What is the maximal and minimal temperature in the metal rod?

$T'(x) = 0$ when $x = 1$ or $x = -2$. But I can't calculate the global maximum and global minimum because $T(x)$ does not belong to any intervals? Am I correct?

Thank you.

Answer 1

Many things become clearer when you graph the function.

\begin{align} \frac{d}{dx}\left(\frac{1 + 2x}{2 + x^2}\right) &= 0 \\ \dfrac{-2(x^2 + x - 2)}{(x^2+2)^2} &= 0 \\ x^2 + x - 2 &= 0 \\ (x+2)(x-1) &= 0 \\ x &\in \{-2, 1\} \end{align}

Note that $$\lim_{x \to \pm \infty} \frac{1 + 2x}{2 + x^2} = 0$$.

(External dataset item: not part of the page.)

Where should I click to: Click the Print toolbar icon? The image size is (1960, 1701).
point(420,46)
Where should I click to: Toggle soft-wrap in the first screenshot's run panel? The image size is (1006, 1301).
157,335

The max value is at $T(1)=1$ and the min value is at $T(-2)=-\dfrac 12.$

Answer 2

Hint: I have got $$f_{max}=1$$ at $$x=1$$

$$f_{min}=-\frac{1}{2}$$ at $$x=-2$$

Answer 3

Assuming your work on the derivative is correct (I haven't checked), since $T$ is continuous: \begin{align} T(1)&=1\\ T(-2)&=-\frac{1}{2}\\ T(-\infty)&=T(+\infty)=0 \end{align}

So there you have: global max at $x=1$ and global min at $x=-2$.